El acuerdo no se trata de prohibiciones estrictas, sino de un marco de respeto y pautas saludables para un uso razonable de las pantallas. Entre los puntos clave están:
- Limitar el tiempo diario que los niños y adolescentes dedican a dispositivos móviles.
- Promover actividades alternativas al uso del smartphone, como el deporte, la lectura o el juego en familia.
- Establecer zonas y momentos libres de tecnología en el hogar, especialmente durante las comidas o la hora de dormir.

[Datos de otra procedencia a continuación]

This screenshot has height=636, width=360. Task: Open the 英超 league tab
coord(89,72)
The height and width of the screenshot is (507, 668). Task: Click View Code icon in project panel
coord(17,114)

- Fomentar la comunicación entre padres e hijos para explicar los riesgos y beneficios del uso de la tecnología.
Resultados visibles y aspiraciones futuras
Desde la implantación del compromiso, muchas familias han comenzado a notar cambios positivos. Los niños disfrutan más de la interacción directa, y los padres se sienten más capacitados para gestionar un aspecto que a menudo parecía incontrolable.
El objetivo a medio y largo plazo es que esta iniciativa sirva como ejemplo para otros colegios y comunidades en España, demostrando que un pacto familiar es una herramienta poderosa para recuperar el equilibrio tecnológico sin renunciar a los beneficios que ofrece el mundo digital.
El contexto digital: ¿por qué es necesario un pacto así?
La realidad actual es que los dispositivos inteligentes forman parte fundamental de la rutina diaria, incluso para los más pequeños. Según estudios recientes, el tiempo medio que pasan los niños frente a pantallas ha aumentado considerablemente en la última década.
Este fenómeno puede provocar múltiples efectos secundarios, como:
- Dificultades de concentración y atención
- Alteraciones del sueño
- Problemas de socialización
- Riesgos para la salud mental y emocional
Ante estas evidencias, la acción colectiva de las familias de Alicante simboliza una toma de conciencia valiente y práctica.
¿Qué podemos aprender de Alicante?
El compromiso alcanzado en Alicante nos ofrece una hoja de ruta para tratar el problema en nuestro propio entorno. Algunas claves para replicar este éxito son:
- Diálogo abierto: involucra a los hijos en la toma de decisiones sobre el uso de tecnologías.
- Colaboración con centros educativos: los colegios pueden ser aliados fundamentales para promover estos valores.
- Flexibilidad realista: no se trata de vetos tajantes, sino de enseñanzas orientadas a la autorregulación.
- Promoción de hábitos saludables: con alternativas que interesen a los menores y fomenten su creatividad y relaciones sociales.
Un camino hacia el bienestar digital familiar
El compromiso de Alicante no busca demonizar la tecnología, sino devolverle su justo lugar en la vida de niños y adolescentes. Así, se fomentan habilidades digitales sin dejar de lado el desarrollo integral del menor.
Esta experiencia local muestra que, con voluntad y cooperación, es posible conjurar los riesgos del exceso tecnológico. Una inspiración tangible para familias, educadores y responsables políticos de todo el país.